It’s Friday night, and there was 44 mm of rain in the rain gauge. Lots to do so a quick list.

-transplant stock seedlings from where they have grown in the garden
-review autumn seeds, plant kale and others
-transplant self sown lettuce and red silverbeet
-plant daffodils, liriope and coral bells
-divide and transplant red hot pokers
-divide and transplant salvia uliginosa
-dig up comfrey and plant more mustard and lupins
-take cuttings of pink penstemons and mauve
-divide any other perennials

We picked up 10 bags of organic chicken poo on the way. There was a bit of a mixup in collection, so I got the chance to stop at a ‘wholesale plants’ place while we waited. I got lots of plants of Liriope and Heuchera. I think the Liriope is ‘Muscari’ – it was called ‘Muscat’, and I think the Heuchera is ‘Sanguina’ although the sign seemed to say ‘Strangler’. These are pretty pot bound and have Oxalis in them so I am pulling them apart into small plants and cleaning them out before planting them with the daffodils.

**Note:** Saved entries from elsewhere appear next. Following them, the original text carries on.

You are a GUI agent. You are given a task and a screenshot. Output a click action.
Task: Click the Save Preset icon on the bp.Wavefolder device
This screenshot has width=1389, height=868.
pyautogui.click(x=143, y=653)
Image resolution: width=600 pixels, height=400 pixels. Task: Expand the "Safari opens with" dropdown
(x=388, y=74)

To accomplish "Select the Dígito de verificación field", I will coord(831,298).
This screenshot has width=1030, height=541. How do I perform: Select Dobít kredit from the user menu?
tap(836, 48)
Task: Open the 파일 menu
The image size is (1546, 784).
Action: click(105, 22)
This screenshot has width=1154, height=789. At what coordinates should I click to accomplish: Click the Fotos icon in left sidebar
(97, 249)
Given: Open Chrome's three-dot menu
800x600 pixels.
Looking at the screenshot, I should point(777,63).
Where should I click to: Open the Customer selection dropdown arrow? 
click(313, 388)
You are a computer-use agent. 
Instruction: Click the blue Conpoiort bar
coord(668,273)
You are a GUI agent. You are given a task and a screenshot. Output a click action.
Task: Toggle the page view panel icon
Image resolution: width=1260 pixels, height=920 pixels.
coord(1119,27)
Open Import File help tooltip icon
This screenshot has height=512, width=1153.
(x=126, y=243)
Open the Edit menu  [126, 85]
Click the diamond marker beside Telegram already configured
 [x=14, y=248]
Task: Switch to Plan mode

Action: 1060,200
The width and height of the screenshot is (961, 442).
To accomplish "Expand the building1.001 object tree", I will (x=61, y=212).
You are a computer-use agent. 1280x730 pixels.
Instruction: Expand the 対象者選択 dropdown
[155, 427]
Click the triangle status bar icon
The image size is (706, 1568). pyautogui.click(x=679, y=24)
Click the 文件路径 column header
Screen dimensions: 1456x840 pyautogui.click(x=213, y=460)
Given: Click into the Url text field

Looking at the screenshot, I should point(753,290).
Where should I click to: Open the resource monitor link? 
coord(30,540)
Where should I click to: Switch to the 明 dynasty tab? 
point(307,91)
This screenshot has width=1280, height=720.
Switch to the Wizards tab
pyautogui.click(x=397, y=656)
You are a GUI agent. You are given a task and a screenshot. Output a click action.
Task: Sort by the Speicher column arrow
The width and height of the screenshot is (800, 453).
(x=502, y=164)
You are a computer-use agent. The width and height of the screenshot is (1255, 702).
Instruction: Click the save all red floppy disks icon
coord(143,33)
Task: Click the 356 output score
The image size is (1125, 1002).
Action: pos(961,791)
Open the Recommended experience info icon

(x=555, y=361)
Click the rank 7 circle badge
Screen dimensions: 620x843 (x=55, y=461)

I have found a good orange tomato and have the seeds fermenting in a jar on the windowsill along with passion fruit seeds.

The passion fruit plant is coming into its 4th year and is heavily loaded with around 30 or more fruit. It’s in a sunny but exposed spot, but well drained, next to a drain and a magnolia grandiflora and between 2 gravel driveways.